● **Reading passage**:
* BEGIN *

INDUSTRIAL APPLICABILITY



[0253] The present teaching is applicable to a visual-line-movement-related-value-acquisition device that acquires a visual line movement-related value related to a visual line movement of a same subject.

REFERENCE SIGNS LIST



[0254] 

1 Vehicle (transport apparatus)

2 Vehicle body

7 Seat

8 Power unit

9 ECU

18 Information output section

20, 120, 220, 320 Visual-line-movement-related-value-acquisition device

21, 121, 221,321 Arithmetic processor

22,223 Storage

25, 325 Eye camera

26 Rider gyro sensor (head-motion-measurement section)

27 Vehicle gyro sensor (transport-apparatus-motion-measurement section)

28, 29 Wireless communication device

31 Helmet

41, 241, 341 Same-subject's-continuous-data-acquisition section

42, 242, 342 Same subject's-visual-line-movement-related-value-acquisition section (subject's-visual-line-movement-related-value-acquisition section)

43, 143 Coordinated-motion-related-value-acquisition section

44, 244 Relationship acquisition section

45 Effective-visual-field-related-parameter-acquisition section (subject's-visual-line-movement-related-value-output section)

51 Eye-motion-specifying section

52 Head-motion-specifying section

53 Motion association section

54 Visual-line-movement-amount-calculation section

55 Motion-preceding-determination section

61 Data extraction section

62 Head-motion-preceding-ratio-calculation section

63, 163 Visual-line-movement-amount-average-calculation section




Claims

1. A visual-line-movement-related-value-acquisition device,
wherein the visual-line-movement-related-value-acquisition device acquires a subject's visual line movement-related value related to a visual line movement of a subject,
acquires a coordinated motion-related value related to a coordinated motion of eye motion and head motion of the subject for the acquired subject's visual line movement-related value, and
outputs the subject's visual line movement-related value related to the visual line movement of the subject when the coordinated motion-related value related to the coordinated motion of the eye motion and the head motion of the subject is a predetermined value from a relationship between the acquired subject's visual line movement-related value related to the visual line movement of the subject and the acquired coordinated motion-related value related to the coordinated motion of the eye motion and the head motion of the subject.

* END *

● **Short task**: Say whether each statement agrees with the patent excerpt, answering yes or no and quoting the deciding words: (a) reference sign 9 stands for the ECU; (b) the eye camera carries reference sign 26; (c) reference sign 31 stands for the helmet. The rows that follow the patent excerpt are not needed for anything here.

● **Entries shown**:
* BEGIN *

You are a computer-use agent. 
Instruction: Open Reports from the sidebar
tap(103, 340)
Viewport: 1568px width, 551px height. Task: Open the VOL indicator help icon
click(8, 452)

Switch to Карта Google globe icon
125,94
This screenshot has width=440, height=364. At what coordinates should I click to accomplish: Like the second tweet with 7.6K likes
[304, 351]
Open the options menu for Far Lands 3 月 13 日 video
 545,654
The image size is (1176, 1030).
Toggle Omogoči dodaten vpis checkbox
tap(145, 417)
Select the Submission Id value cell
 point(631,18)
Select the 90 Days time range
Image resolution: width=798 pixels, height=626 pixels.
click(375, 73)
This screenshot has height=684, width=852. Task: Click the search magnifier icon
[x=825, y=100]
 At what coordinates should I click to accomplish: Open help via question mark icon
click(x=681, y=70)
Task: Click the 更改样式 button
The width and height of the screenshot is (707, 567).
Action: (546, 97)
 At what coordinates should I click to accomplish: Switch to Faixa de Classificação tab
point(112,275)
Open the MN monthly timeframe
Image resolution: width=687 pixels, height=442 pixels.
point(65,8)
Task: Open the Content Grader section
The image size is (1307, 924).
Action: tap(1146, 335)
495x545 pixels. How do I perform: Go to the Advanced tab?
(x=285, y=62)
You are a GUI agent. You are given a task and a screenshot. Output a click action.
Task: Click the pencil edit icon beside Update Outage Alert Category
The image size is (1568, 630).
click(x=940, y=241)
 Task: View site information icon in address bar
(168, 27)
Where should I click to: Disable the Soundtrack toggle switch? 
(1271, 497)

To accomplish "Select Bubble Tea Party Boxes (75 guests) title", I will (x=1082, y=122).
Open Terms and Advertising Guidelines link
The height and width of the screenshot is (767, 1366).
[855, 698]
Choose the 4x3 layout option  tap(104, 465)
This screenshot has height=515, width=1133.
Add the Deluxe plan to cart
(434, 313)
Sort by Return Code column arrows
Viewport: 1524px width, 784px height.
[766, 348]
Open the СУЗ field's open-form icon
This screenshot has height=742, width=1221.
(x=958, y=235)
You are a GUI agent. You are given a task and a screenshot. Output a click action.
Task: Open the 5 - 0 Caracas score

* END *

● **Solution to this task**:
(a) Yes: "9 ECU"
(b) No: "25, 325 Eye camera" and "26 Rider gyro sensor (head-motion-measurement section)"
(c) Yes: "31 Helmet"